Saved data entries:
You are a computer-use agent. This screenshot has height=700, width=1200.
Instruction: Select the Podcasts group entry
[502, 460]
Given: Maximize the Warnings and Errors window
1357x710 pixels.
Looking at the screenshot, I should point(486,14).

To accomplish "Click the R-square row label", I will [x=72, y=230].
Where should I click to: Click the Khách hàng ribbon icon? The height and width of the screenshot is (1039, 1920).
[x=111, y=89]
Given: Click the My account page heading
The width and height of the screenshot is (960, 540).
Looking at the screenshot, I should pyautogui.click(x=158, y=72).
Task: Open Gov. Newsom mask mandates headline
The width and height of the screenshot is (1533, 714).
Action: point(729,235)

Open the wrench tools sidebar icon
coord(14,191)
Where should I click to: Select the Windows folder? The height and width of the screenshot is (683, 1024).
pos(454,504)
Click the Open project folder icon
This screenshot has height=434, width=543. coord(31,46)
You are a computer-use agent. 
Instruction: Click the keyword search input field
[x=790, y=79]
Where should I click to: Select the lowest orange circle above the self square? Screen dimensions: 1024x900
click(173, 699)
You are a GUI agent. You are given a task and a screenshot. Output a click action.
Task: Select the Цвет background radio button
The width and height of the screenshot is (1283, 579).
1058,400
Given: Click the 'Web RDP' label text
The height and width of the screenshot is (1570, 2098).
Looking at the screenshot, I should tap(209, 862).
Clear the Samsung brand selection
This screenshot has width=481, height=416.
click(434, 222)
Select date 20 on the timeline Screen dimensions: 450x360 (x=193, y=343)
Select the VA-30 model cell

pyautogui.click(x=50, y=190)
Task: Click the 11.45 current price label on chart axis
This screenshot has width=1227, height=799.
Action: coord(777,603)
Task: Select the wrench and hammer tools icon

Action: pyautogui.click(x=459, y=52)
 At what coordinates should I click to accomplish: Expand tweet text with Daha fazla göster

> _EXERCISE REQUIREMENTS_: Set down the data above once more so that nothing differs from the original.

> _REPLY TO THE EXERCISE_:
You are a computer-use agent. This screenshot has height=700, width=1200.
Instruction: Select the Podcasts group entry
[502, 460]
Given: Maximize the Warnings and Errors window
1357x710 pixels.
Looking at the screenshot, I should point(486,14).

To accomplish "Click the R-square row label", I will [x=72, y=230].
Where should I click to: Click the Khách hàng ribbon icon? The height and width of the screenshot is (1039, 1920).
[x=111, y=89]
Given: Click the My account page heading
The width and height of the screenshot is (960, 540).
Looking at the screenshot, I should pyautogui.click(x=158, y=72).
Task: Open Gov. Newsom mask mandates headline
The width and height of the screenshot is (1533, 714).
Action: point(729,235)

Open the wrench tools sidebar icon
coord(14,191)
Where should I click to: Select the Windows folder? The height and width of the screenshot is (683, 1024).
pos(454,504)
Click the Open project folder icon
This screenshot has height=434, width=543. coord(31,46)
You are a computer-use agent. 
Instruction: Click the keyword search input field
[x=790, y=79]
Where should I click to: Select the lowest orange circle above the self square? Screen dimensions: 1024x900
click(173, 699)
You are a GUI agent. You are given a task and a screenshot. Output a click action.
Task: Select the Цвет background radio button
The width and height of the screenshot is (1283, 579).
1058,400
Given: Click the 'Web RDP' label text
The height and width of the screenshot is (1570, 2098).
Looking at the screenshot, I should tap(209, 862).
Clear the Samsung brand selection
This screenshot has width=481, height=416.
click(434, 222)
Select date 20 on the timeline Screen dimensions: 450x360 (x=193, y=343)
Select the VA-30 model cell

pyautogui.click(x=50, y=190)
Task: Click the 11.45 current price label on chart axis
This screenshot has width=1227, height=799.
Action: coord(777,603)
Task: Select the wrench and hammer tools icon

Action: pyautogui.click(x=459, y=52)
 At what coordinates should I click to accomplish: Expand tweet text with Daha fazla göster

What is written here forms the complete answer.